Text shown:

···

# FK100p Vs SV Autobahn testing



## Epoch (Jul 30, 2006)

I do too many miles in my car at the moment, which means the wheels are always a pain to clean the brake dust seems to really bond on.

I've always been a big fan of wheel sealants (or general LSP's for wheels) for some time as i do feel they make the maintenance job a lot easier. It's was about time i tried some of the new favourites on DW.

After reading of Damon Bigpickle and Neil _S' success with the FK paste sealant and also some good reports of Swissvax Autobahn I thought it time to do some testing of my own 

So with a little sample from Neil_S (Thanks :wave and a Swissvax purchase of some goodies made (No CR yet!), I got Damon back up to do half my wheels in his wonder product (It was only fair )

The plan is to try to touchless wash with the PW, or at worst shampoo wash the wheels until the products start to fail to see which one lasts the longest and is most effective at resisting brakedust. I'll update this thread when I wash the car every few weeks 

After a shampoo wash which I had done earlier, Damon cleaned the full wheel surface of the front two wheels with Swissvax Cleaner Fluid (the worst offenders and besides I think the Zaino CS was still holding up on the backs). He was moaning about the wheels not being fully clean at this point p) but we got there in the end with an assortment of brushes 










The residue was then buffed off.

Using the air valve as a half way marker the left half of the wheel face was covered in FK100p buy foam applicator.










next up the SV Autobahn was applied to the right half of the wheel face (I managed to get Damon to do this as well because he likes the smell of Kola Kubes ).










They were both left for about 20 mins while we got on with other things

Both sides were done with the FK on the left side of the valve and the SV Autobahn on the right so should offer a fair test.










They were then buffed off each half one at a time with a fresh side of cloth.










job done










Both felt nice and slick and looked pretty bright so it will be interesting to see how they fair over the coming weeks

BTW Tyres were done with Pneu during the process, incase you wondered 

Thanks again to Neil for the sample and Damon for doing all the work :thumb:

Updates to follow


----------



## ads2k (Jul 12, 2006)

Nice one guys :thumb:

Be very interesting to see if FK outlasts the vastly more expensive SV.


----------



## Epoch (Jul 30, 2006)

^^^ Cheers Adam

Yeah for about the same money the FK full size pot would dominate the winy SV one

but i too am interested to see what happens on this one


----------



## Gandi (Dec 18, 2007)

Where there any differences in looks to each half of the wheel?


----------



## Epoch (Jul 30, 2006)

···

Information supplied:
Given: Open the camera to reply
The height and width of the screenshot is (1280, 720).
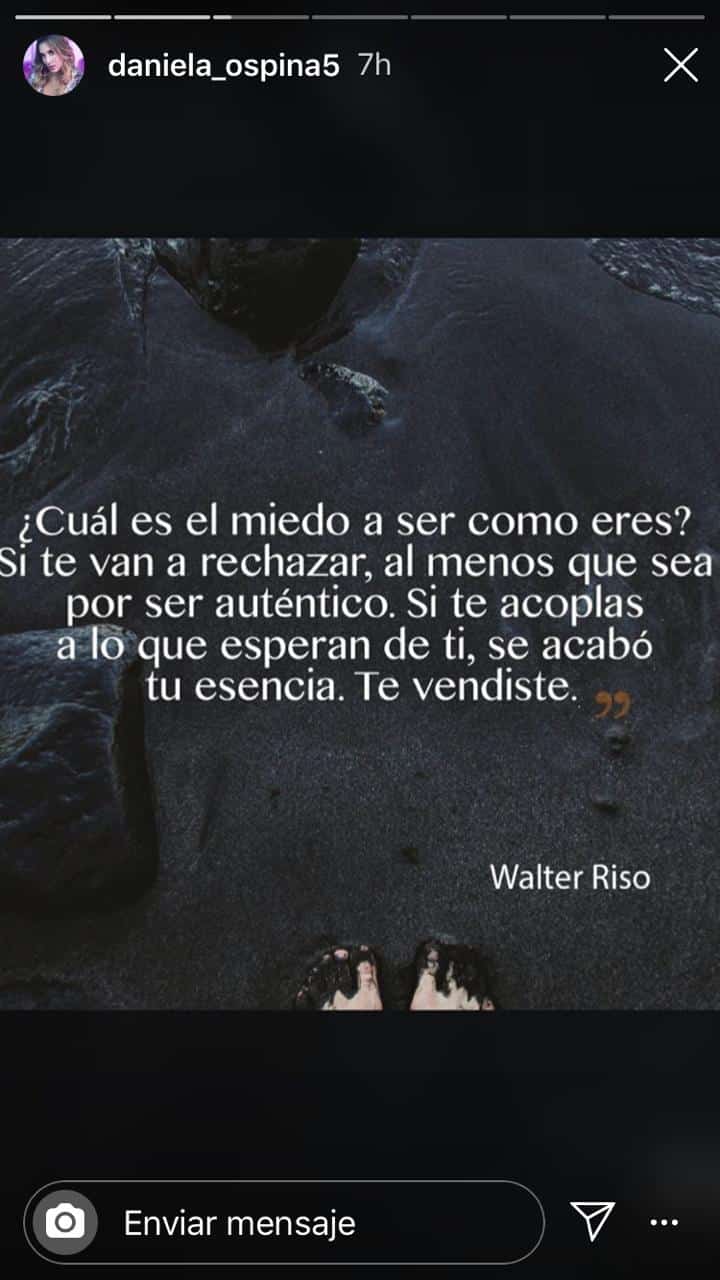Looking at the screenshot, I should (x=66, y=1222).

···

Objective:
In the wheel sealant thread, how long were both products left on the wheels before being buffed off?

Complete answer:
About 20 minutes.